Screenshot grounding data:
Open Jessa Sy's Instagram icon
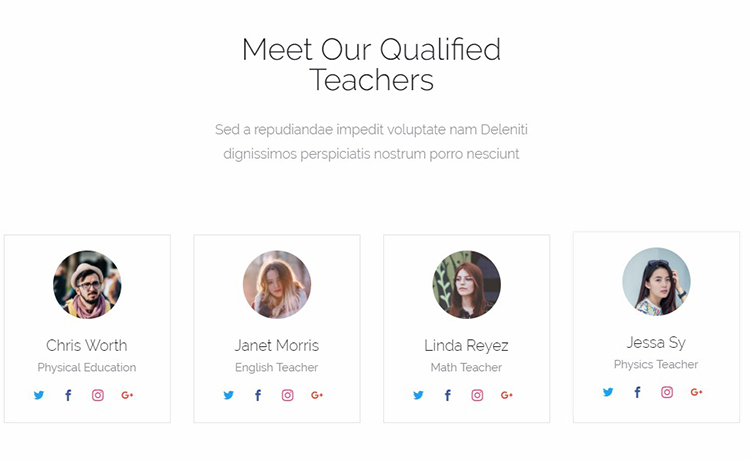Image resolution: width=750 pixels, height=460 pixels. pos(667,392)
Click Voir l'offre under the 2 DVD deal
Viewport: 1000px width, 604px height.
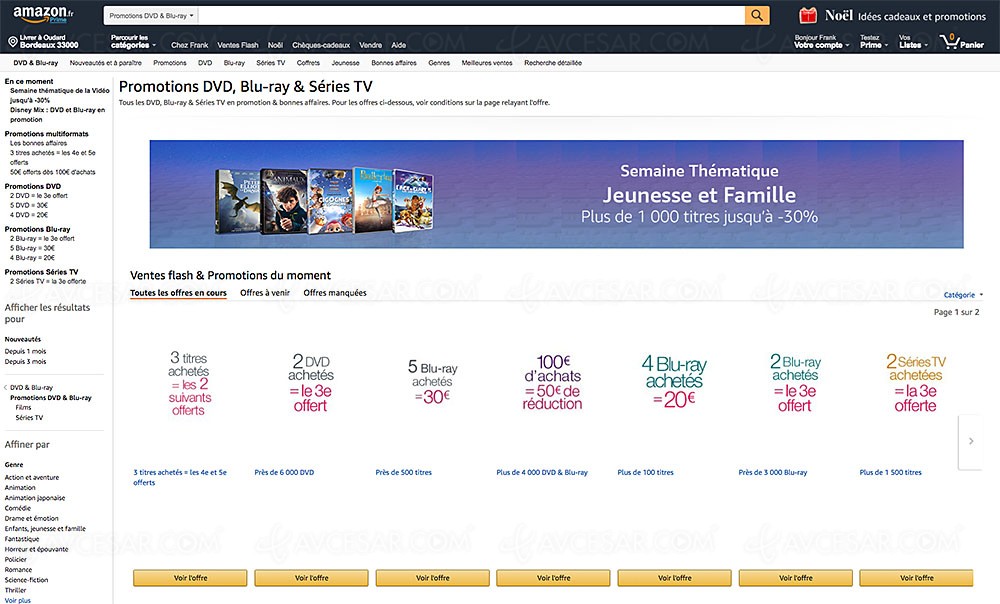point(310,577)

# [WHAT THE TASK ASKS]
The entries above are to be copied exactly, with every picture left out.

# [WRITTEN ANSWER]
Open Jessa Sy's Instagram icon
Image resolution: width=750 pixels, height=460 pixels. pos(667,392)
Click Voir l'offre under the 2 DVD deal
Viewport: 1000px width, 604px height.
point(310,577)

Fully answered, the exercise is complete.